As the Bank of Japan announced no changes to its policy decisions or view of the economy, despite the country entering a technical recession, major Asian indices closed lower on Wednesday.

Nikkei closed down 0.32% on Wednesday, in line with falls on Hong Kong's Hang Seng and the Shanghai Stock Exchange's composite index.

With the yen slipping to a new seven-year low and despite the positive lead from the US and upbeat local and Chinese business data, Wednesday saw traders run out of steam somewhat after the flurry earlier in the week as Prime Minister Shinzo Abe called a snap election and delayed a planned hike to the sales tax until 2017.

The Nikkei had rallied slightly following Abe’s announcements, but after some reflection there was less positivity.

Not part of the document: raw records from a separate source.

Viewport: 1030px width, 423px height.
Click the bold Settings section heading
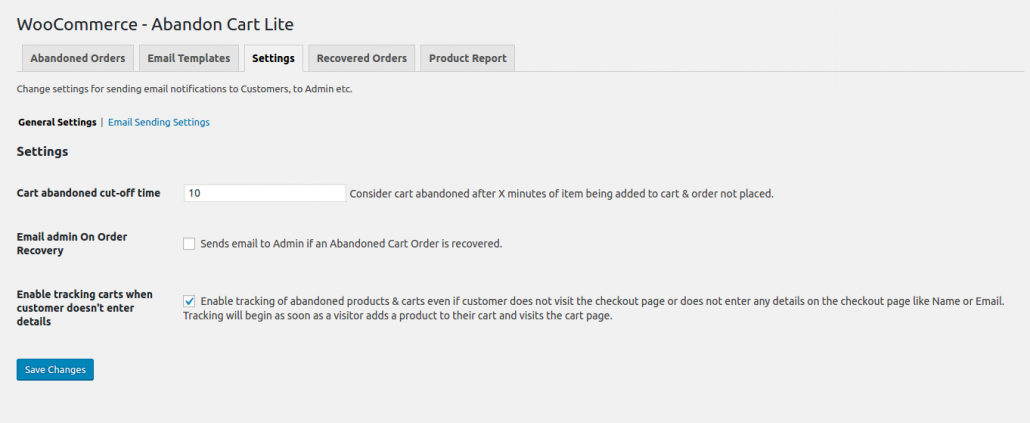click(42, 152)
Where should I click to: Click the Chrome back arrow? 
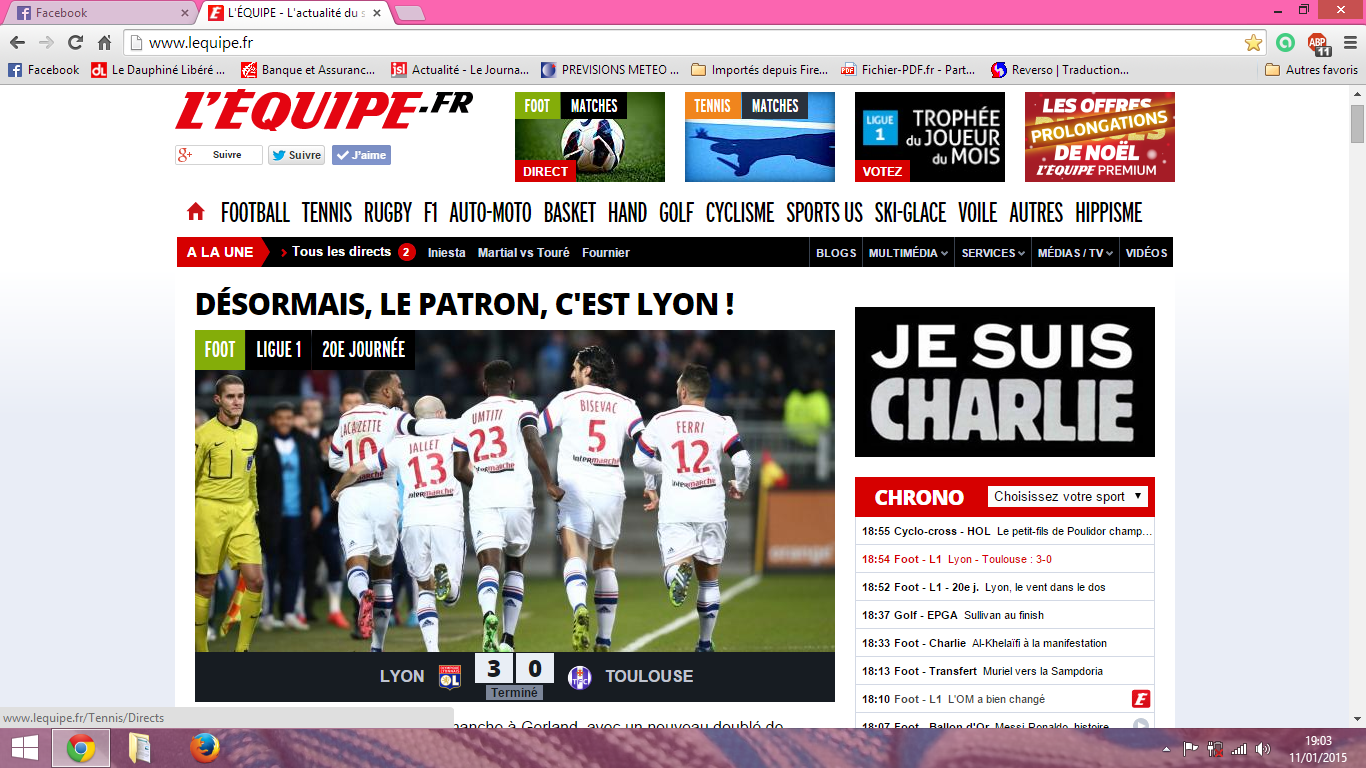pos(17,43)
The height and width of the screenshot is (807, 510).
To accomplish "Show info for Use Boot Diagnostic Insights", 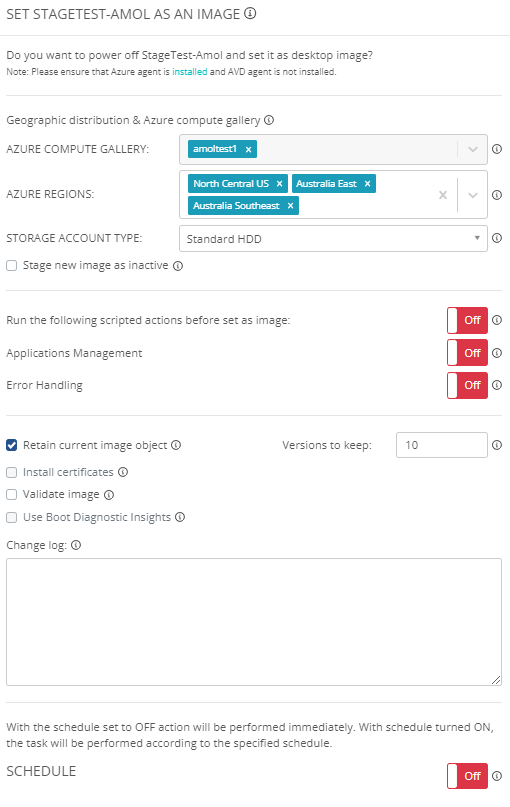I will pos(180,517).
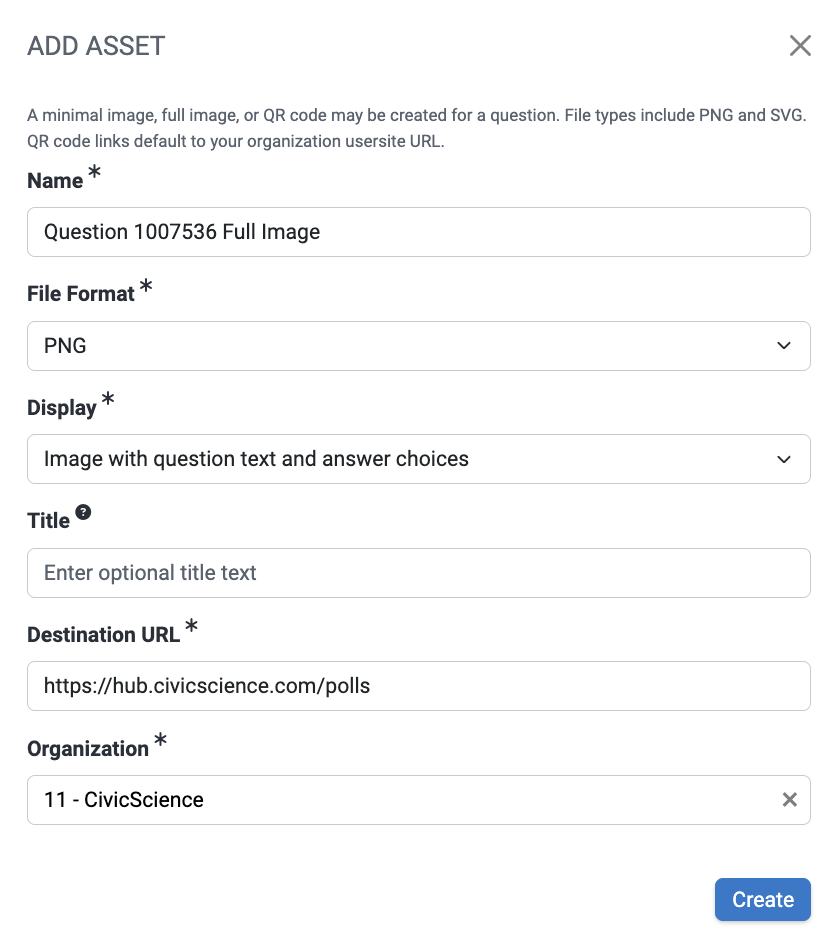839x939 pixels.
Task: Click the ADD ASSET dialog heading
Action: (96, 46)
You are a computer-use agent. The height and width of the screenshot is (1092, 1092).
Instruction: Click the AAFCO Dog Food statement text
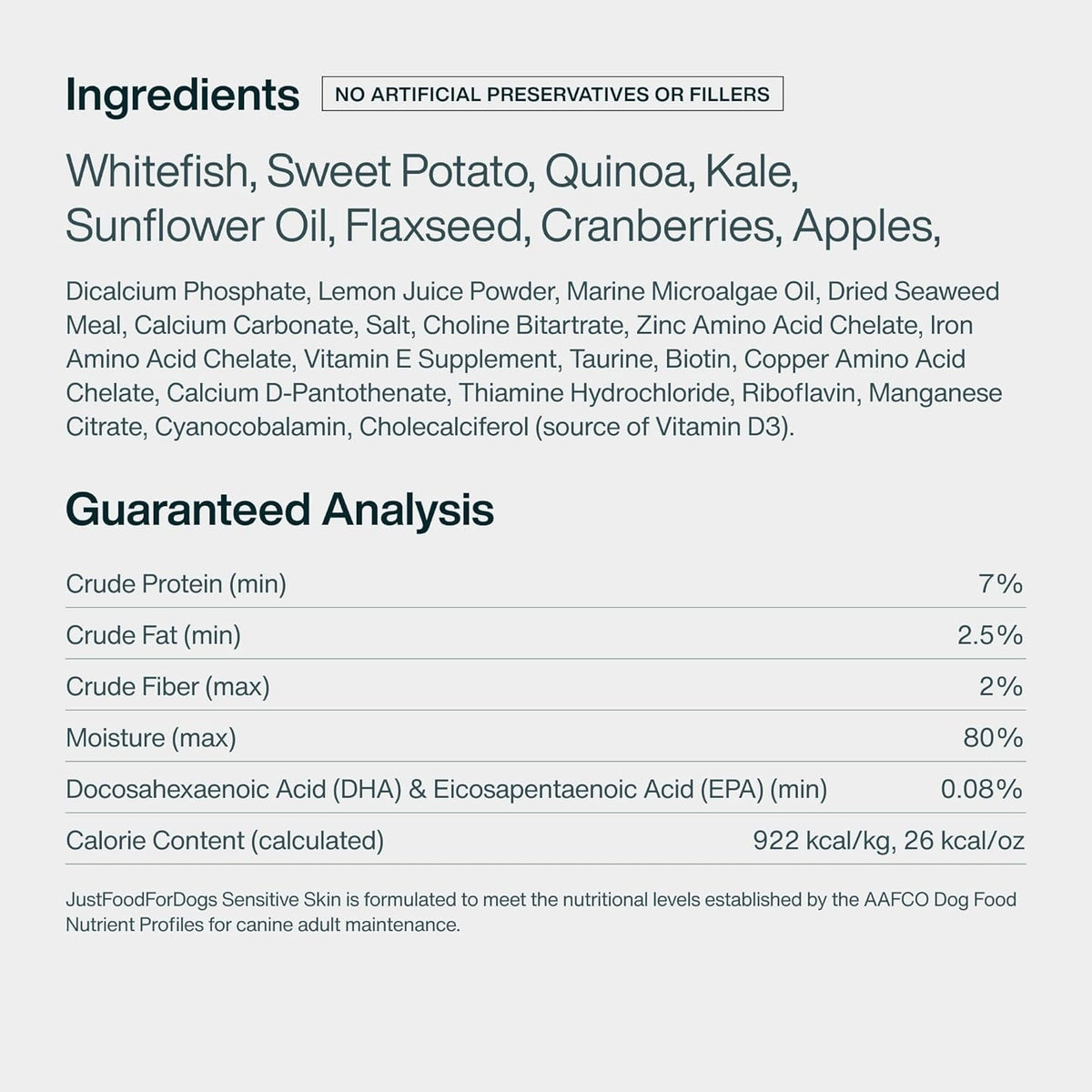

Some domestic analysts were on Wednesday predicting the election will lead to a slowdown in spending that will deepen Japan's recession.

The previous general election two years ago "acted as a drag on personal consumption" and "some forecasters are predicting similar effects this time around, although higher winter bonuses and Abe's move to delay an increase in the consumption tax may lessen the pain", according to the Nikkei Asian Review.

A note from the Centre for Economics and Business Research also said it saw the snap election doing more harm than good to Japan's economy, but said the combination of monetary easing by the BoJ and the proposed postponing of fiscal tightening by Abe "are welcome news for an economy that is battling with external disinflationary pressures and weak domestic demand. But they will not be enough to bring Japan back to a stable growth trajectory."

The BoJ's November Statement on monetary policy reiterated its commitment to step up its operations of quantitative and qualitative monetary easing by an 8-1 majority vote and presented a moderate tone on the economy, highlighting weaknesses on the demand side, but still seeing the "economy recovering as a trend" and it also expects the economy to continue to "recover moderately".

"Much like Draghi’s comments earlier in the week, BoJ Governor Kuroda provided a reassuring if insubstantial conference this morning, stating that the Bank’s quantitative easing program was having the desired effect, whilst placed the responsibility for fiscal discipline firmly on the government," said analyst Connor Campbell at Spreadex.

Craig Erlam at Alpari UK added: "Given that the BoJ got in there early last month, it was always unlikely that we were going to see further bond purchases announced this morning."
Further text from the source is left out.